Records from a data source
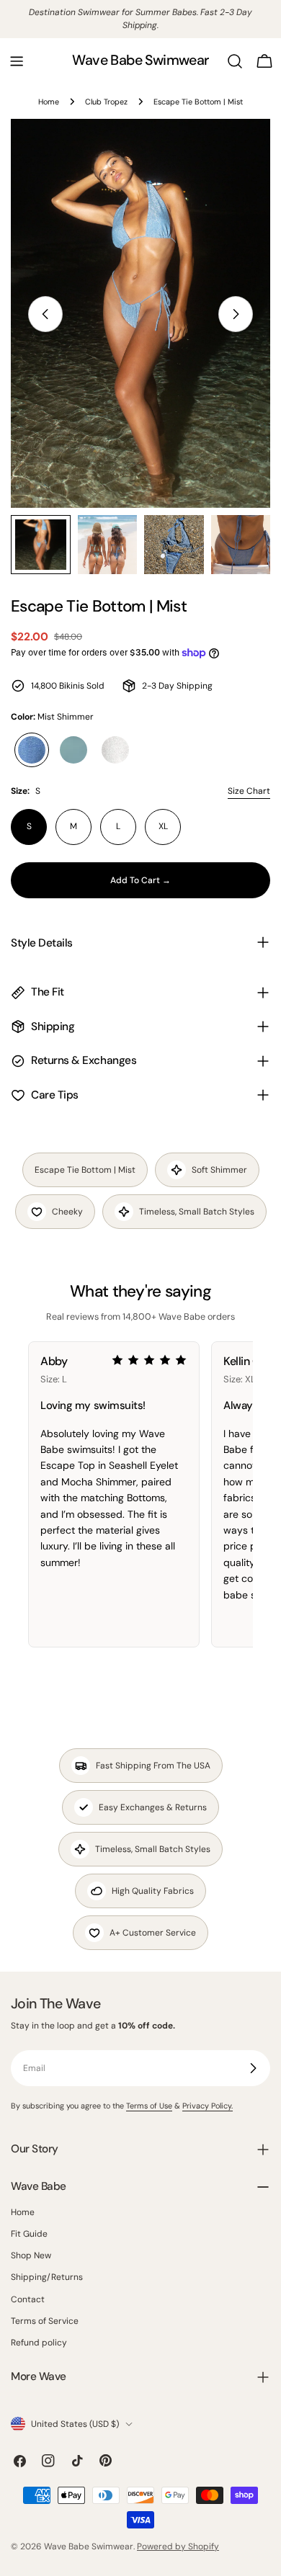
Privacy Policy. (207, 2106)
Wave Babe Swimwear (140, 60)
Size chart (249, 791)
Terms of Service (45, 2321)
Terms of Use (149, 2106)
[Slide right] (235, 314)
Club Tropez (106, 102)
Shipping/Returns (47, 2277)
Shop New (31, 2255)
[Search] (234, 61)
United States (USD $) (75, 2424)
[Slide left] (45, 314)
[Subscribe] (253, 2068)
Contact (28, 2299)
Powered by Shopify (178, 2546)
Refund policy (39, 2342)
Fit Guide (29, 2234)
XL (163, 826)
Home (48, 102)
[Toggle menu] (16, 61)
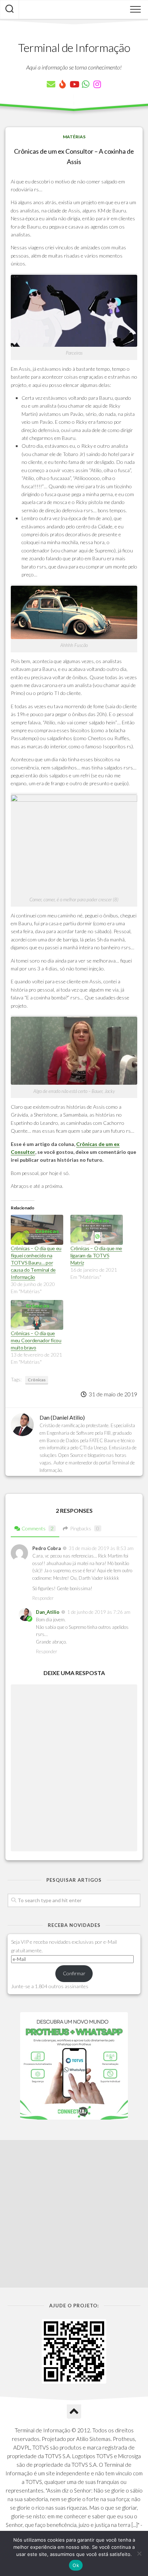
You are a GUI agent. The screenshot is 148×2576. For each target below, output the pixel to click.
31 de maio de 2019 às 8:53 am (101, 1548)
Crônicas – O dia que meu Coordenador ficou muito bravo (36, 1340)
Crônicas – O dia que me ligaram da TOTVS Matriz (96, 1255)
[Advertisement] (74, 2214)
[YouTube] (74, 84)
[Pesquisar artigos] (9, 9)
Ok (76, 2565)
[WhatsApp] (85, 84)
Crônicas (37, 1379)
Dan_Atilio (47, 1612)
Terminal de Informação (74, 47)
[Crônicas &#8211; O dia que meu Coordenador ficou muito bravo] (37, 1315)
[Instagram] (97, 84)
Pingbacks (84, 1528)
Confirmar (74, 1973)
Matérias (74, 136)
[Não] (139, 2553)
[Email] (51, 84)
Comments (38, 1528)
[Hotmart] (62, 84)
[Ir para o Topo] (74, 2411)
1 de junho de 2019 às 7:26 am (98, 1612)
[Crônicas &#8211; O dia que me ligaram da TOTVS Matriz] (96, 1229)
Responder (43, 1598)
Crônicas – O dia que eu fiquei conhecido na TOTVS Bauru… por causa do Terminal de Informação (36, 1262)
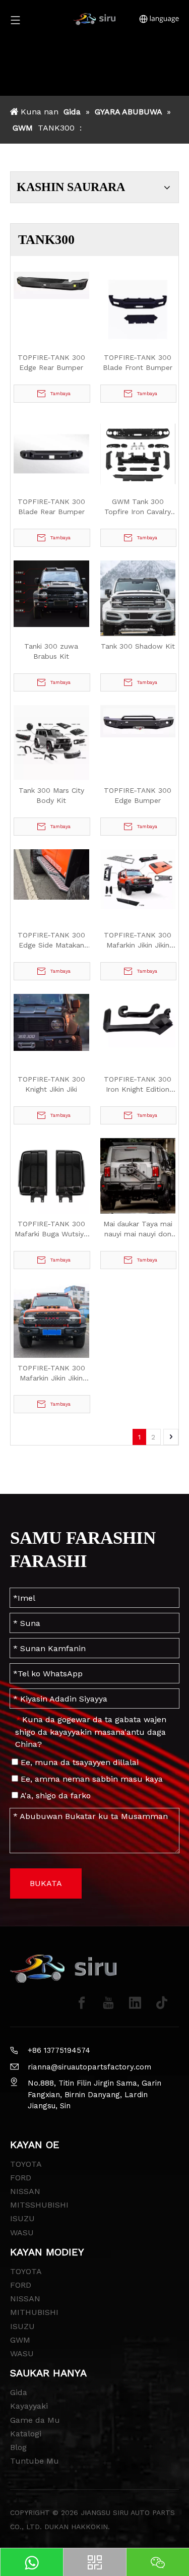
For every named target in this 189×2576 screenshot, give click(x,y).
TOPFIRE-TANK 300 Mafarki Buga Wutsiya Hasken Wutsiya (51, 1229)
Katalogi (25, 2433)
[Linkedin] (135, 2003)
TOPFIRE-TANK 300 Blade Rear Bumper (51, 506)
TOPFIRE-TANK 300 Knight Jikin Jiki (51, 1084)
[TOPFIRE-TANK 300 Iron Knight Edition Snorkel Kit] (138, 1020)
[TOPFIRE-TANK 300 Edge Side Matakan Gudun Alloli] (51, 874)
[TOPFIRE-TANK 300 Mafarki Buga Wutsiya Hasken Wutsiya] (51, 1175)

### TASK STATEMENT
Your answer is all of the records restated word for word, pictures excluded.

### YOUR RESPONSE
Privacy Policy. (207, 2106)
Wave Babe Swimwear (140, 60)
Size chart (249, 791)
Terms of Service (45, 2321)
Terms of Use (149, 2106)
[Slide right] (235, 314)
Club Tropez (106, 102)
Shipping/Returns (47, 2277)
Shop New (31, 2255)
[Search] (234, 61)
United States (USD $) (75, 2424)
[Slide left] (45, 314)
[Subscribe] (253, 2068)
Contact (28, 2299)
Powered by Shopify (178, 2546)
Refund policy (39, 2342)
Fit Guide (29, 2234)
XL (163, 826)
Home (48, 102)
[Toggle menu] (16, 61)
You are a GUI agent. The screenshot is 148×2576. For each target below, output the pixel to click.
31 de maio de 2019 às 8:53 am (101, 1548)
Crônicas – O dia que meu Coordenador ficou muito bravo (36, 1340)
Crônicas – O dia que me ligaram da TOTVS Matriz (96, 1255)
[Advertisement] (74, 2214)
[YouTube] (74, 84)
[Pesquisar artigos] (9, 9)
Ok (76, 2565)
[WhatsApp] (85, 84)
Crônicas (37, 1379)
Dan_Atilio (47, 1612)
Terminal de Informação (74, 47)
[Crônicas &#8211; O dia que meu Coordenador ficou muito bravo] (37, 1315)
[Instagram] (97, 84)
Pingbacks (84, 1528)
Confirmar (74, 1973)
Matérias (74, 136)
[Não] (139, 2553)
[Email] (51, 84)
Comments (38, 1528)
[Hotmart] (62, 84)
[Ir para o Topo] (74, 2411)
1 de junho de 2019 às 7:26 am (98, 1612)
[Crônicas &#8211; O dia que me ligaram da TOTVS Matriz] (96, 1229)
Responder (43, 1598)
Crônicas – O dia que eu fiquei conhecido na TOTVS Bauru… por causa do Terminal de Informação (36, 1262)
For every named target in this 189×2576 screenshot, give click(x,y).
TOPFIRE-TANK 300 Mafarki Buga Wutsiya Hasken Wutsiya (51, 1229)
Katalogi (25, 2433)
[Linkedin] (135, 2003)
TOPFIRE-TANK 300 Blade Rear Bumper (51, 506)
TOPFIRE-TANK 300 Knight Jikin Jiki (51, 1084)
[TOPFIRE-TANK 300 Iron Knight Edition Snorkel Kit] (138, 1020)
[TOPFIRE-TANK 300 Edge Side Matakan Gudun Alloli] (51, 874)
[TOPFIRE-TANK 300 Mafarki Buga Wutsiya Hasken Wutsiya] (51, 1175)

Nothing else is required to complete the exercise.